[Data items]
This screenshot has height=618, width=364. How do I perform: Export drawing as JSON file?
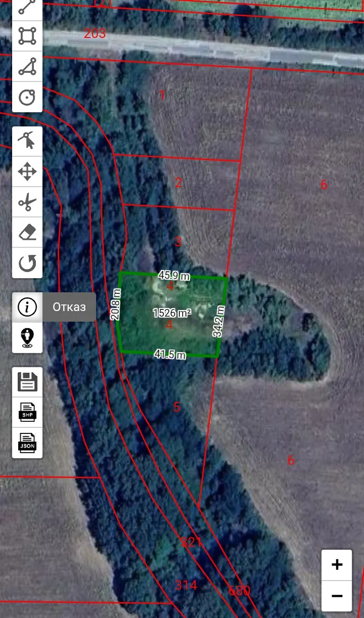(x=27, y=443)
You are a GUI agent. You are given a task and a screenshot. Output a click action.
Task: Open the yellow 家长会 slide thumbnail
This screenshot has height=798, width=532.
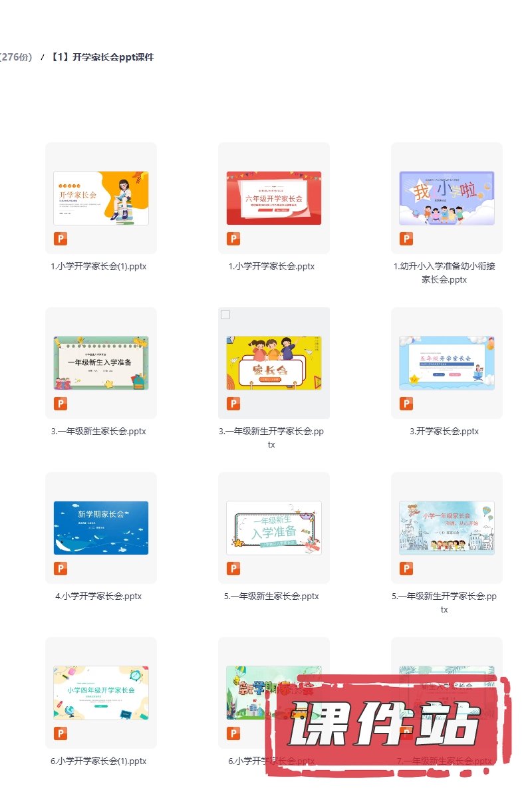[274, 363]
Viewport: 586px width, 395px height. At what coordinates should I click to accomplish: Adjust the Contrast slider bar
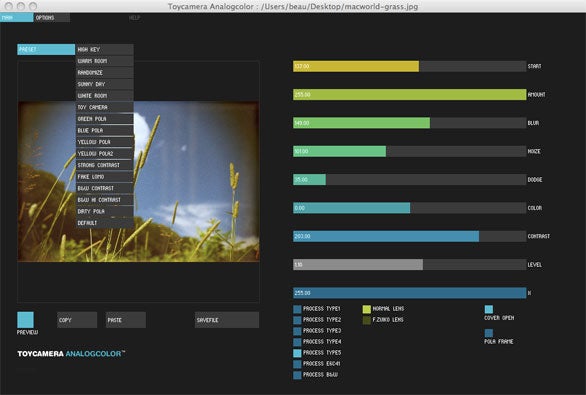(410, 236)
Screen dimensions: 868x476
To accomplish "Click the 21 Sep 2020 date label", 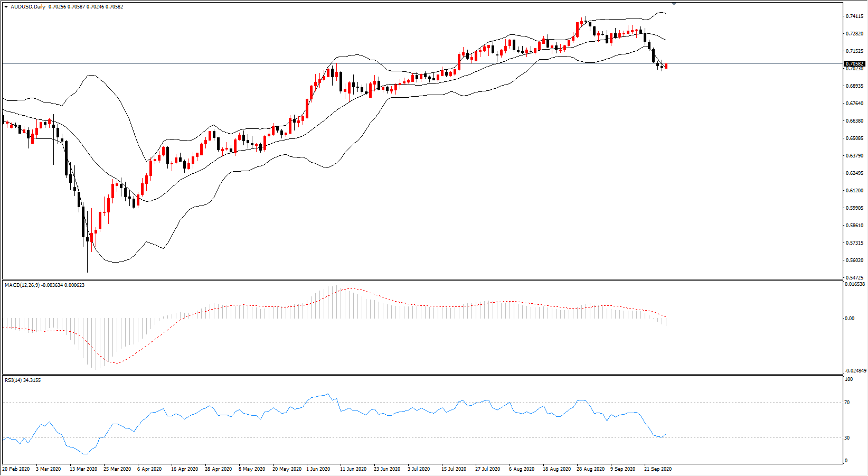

- [EXERCISE INSTRUCTIONS]: Once you find the line that contains "Viewport: 586px width, 395px", reproduce it and every line after it through the end of the entries above, exactly as written, with no pictures.

- [TASK ANSWER]:
Viewport: 586px width, 395px height. At what coordinates should I click to accomplish: Adjust the Contrast slider bar
(410, 236)
Screen dimensions: 868x476
To accomplish "Click the 21 Sep 2020 date label", 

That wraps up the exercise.